Data Fleet

data-fleet.workSystem Status: Operational

Brief description

data-fleet.work

v2.1.0 | Last updated: March 19, 2026

  • -
  • What is Data Fleet?

    Data Fleet is a real-time fleet observability and infrastructure monitoring platform built on production-grade Kubernetes infrastructure. It simulates a logistics fleet of 30 trucks operating across Northeast India, continuously generating telemetry data that flows through a complete data engineering pipeline — from edge collection to storage, processing, and live visualization.

    The system is not a demo. Every component runs on real hardware, real Kubernetes, real SSL certificates, and real DNS. The dashboard you see is pulling live data from a 3-node Kubernetes cluster hosted on Hetzner Cloud.

  • -
  • Data Pipeline

    Telemetry originates from a Python-based fleet simulator that models 30 trucks with realistic physics — fuel consumption, traffic zones, route generation via OSRM, refueling stops, and SLA tracking.

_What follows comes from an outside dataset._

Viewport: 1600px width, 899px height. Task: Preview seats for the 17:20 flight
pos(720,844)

Each truck broadcasts position, speed, fuel level, engine temperature, RPM, and vibration data every 25-35 seconds.

    This telemetry flows through Apache Kafka as the central streaming backbone. Two Kafka consumer groups process the stream in parallel — one persists raw telemetry events to MongoDB Atlas with TTL-based expiration, the other processes completed trip summaries with upsert deduplication. Dead letter queues handle failed messages. Pipeline lag, batch sizes, and consumer group health are all tracked via Prometheus metrics.

  • -
  • Infrastructure

    The platform runs on a 3-node Kubernetes cluster:

    The first node (data-fleet-vps-1, 4GB RAM) serves as the control plane and hosts cluster management components. The second node (data-fleet-vps-2-worker, 8GB RAM) runs all application workloads — the FastAPI backend, Kafka broker, Redis cache, OSRM routing engine, and both Kafka consumers. The third node (data-fleet-observability, 4GB RAM) hosts the entire observability stack — Prometheus with 30-day retention, Grafana, and node exporters.

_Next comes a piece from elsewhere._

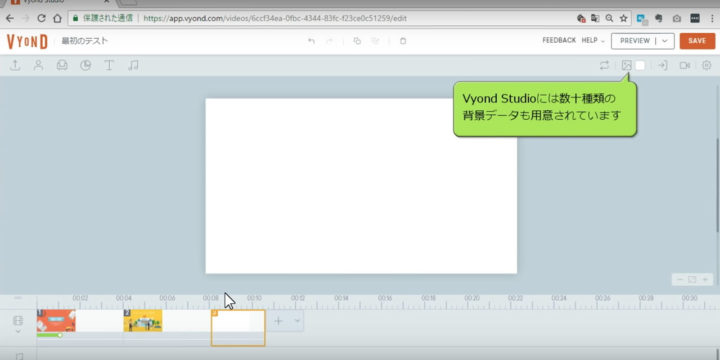Image resolution: width=720 pixels, height=360 pixels.
Task: Select the white background color swatch
Action: (640, 65)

    All nodes run in a private Kubernetes network with Calico CNI. External traffic enters through nginx ingress with cert-manager issuing Let's Encrypt TLS certificates. Cloudflare sits in front of the entire stack providing DDoS protection, edge caching, and IP masking — the real VPS IP is never exposed publicly.

  • -
  • Storage Architecture

    Persistent storage is managed through Kubernetes PersistentVolumes backed by local SSD on each node. Kafka uses a 5GB volume for message retention. Prometheus uses a 5GB volume for time-series data with 30-day retention. Redis is backed by a 2.5GB volume with RDB snapshots for state persistence across pod restarts. OSRM uses a 15GB read-only volume for the Northeast India road network map data.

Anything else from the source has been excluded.